Now I appreciate that this is some deep psychology being employed to describe what I believe is happening but hang with me and I’ll unpack it all.

Letting our guard down is the first trap… Rules are great, but they can also be binding, destructive forces. 

Writers are people pleasers, to begin with, it is in our blood, in fact, it is one of the primary drivers to write. We want to tell stories and have them well-received. When they are not well received it wounds. Often our immune response is to “fix” the story, to make it more likable, readable, to force it to conform to the public’s standard. This is how it is, it is part of the process, and I want to tell you why it is also very wrong.

FIRST OF ALL: Your story does not need to be fixed…

It may need to be tuned, it may need to be refined, but its core, its spiritual essence must remain intact, and it is your job as the author to defend this core with reckless abandon against those who would inadvertently seek to disrupt the message that your soul, your spirit must communicate to the world. This is about authenticity, your calling, your gift to the world, your destiny.

How do we lose authenticity in our writing? 

We are told by others, particularly our fellow wordsmiths that the best way to achieve success in this gig is to hone our craft. Brush up, clean up, tighten up and the readers will appear and they will love our work… How do they know this?

Because they did it. They followed the steps that other successful writers have in the past, and it turned out that it worked… For them.

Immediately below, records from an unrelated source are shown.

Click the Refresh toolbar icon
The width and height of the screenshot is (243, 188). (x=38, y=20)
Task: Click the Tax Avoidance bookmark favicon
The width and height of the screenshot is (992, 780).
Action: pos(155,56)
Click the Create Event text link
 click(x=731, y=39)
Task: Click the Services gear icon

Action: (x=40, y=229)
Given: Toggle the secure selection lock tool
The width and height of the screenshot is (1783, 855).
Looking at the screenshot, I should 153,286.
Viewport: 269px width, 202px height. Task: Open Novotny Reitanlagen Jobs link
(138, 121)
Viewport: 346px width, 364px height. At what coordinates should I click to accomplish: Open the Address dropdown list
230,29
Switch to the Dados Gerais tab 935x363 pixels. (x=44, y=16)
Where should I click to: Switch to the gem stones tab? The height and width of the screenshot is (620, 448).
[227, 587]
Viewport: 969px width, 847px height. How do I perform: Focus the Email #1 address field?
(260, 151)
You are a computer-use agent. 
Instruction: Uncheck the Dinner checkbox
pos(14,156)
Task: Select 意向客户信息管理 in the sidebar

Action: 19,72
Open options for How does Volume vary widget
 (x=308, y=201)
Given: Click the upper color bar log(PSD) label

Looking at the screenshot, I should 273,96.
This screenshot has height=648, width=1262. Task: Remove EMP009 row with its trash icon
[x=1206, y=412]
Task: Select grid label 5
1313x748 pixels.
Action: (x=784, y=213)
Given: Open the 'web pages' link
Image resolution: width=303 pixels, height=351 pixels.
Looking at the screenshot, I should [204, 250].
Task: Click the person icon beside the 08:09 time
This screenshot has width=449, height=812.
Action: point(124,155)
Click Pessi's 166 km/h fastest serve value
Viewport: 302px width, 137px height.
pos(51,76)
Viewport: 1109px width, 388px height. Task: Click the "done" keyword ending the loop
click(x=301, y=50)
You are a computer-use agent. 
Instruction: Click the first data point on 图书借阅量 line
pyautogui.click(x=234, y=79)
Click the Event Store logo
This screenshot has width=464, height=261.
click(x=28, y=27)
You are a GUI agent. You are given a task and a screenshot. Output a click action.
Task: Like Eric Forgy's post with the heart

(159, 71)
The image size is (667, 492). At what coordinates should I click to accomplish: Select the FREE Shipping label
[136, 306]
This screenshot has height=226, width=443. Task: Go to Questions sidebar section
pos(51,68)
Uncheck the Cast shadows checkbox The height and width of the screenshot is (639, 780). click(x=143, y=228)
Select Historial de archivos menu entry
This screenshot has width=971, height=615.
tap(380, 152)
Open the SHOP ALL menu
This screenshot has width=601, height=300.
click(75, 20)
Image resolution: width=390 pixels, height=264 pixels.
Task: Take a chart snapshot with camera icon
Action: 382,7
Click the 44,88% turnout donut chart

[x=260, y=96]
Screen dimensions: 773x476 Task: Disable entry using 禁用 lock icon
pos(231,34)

We say, “Oh wow that is great…What’s the catch?”

Then we find out that in order to achieve that level of success we must first sacrifice something very sacred to the writing gods. We must give away a part of our creative control. When we give it away to beta readers, agents, to editors, publishing houses and proofers. We give it away to readers who cast poor reviews, and we give it away so that we can feel validated and accepted by our peers.

I know that isn’t a bad thing, it is a necessary evil and it helps us grow as writers, but it comes with a shadow side. 

When we give away our creative control we must be ever-vigilant to not let other’s dictate the story.  

One of the tell-tale signs that you have given up something precious to your soul is your gut.

Have you ever written something that you loved only to have it trashed by a reader, editor, reviewer? Feels like a punch to the gut, doesn’t it? Why? Because it is an affront to our souls. This is a natural part of the writer’s world, but where we get into trouble is when we allow others who do not jive with our spirit song to control how we create, how we originate, and how we sing our spirit song.

Take the time to think about this… Would you give away your soul for the chance to be famous? For peer validation? 

Often we do this without knowing it. We take the advice we implement it and we let go of things we shouldn’t simply to play the publishing game.  We feel sick about it, but then we see some success and we think yay I have found the silver bullet…Soon I’ll be a millionaire! Then once I am settled I can go back to writing the way I like. 

We’ve sold out, and we know it.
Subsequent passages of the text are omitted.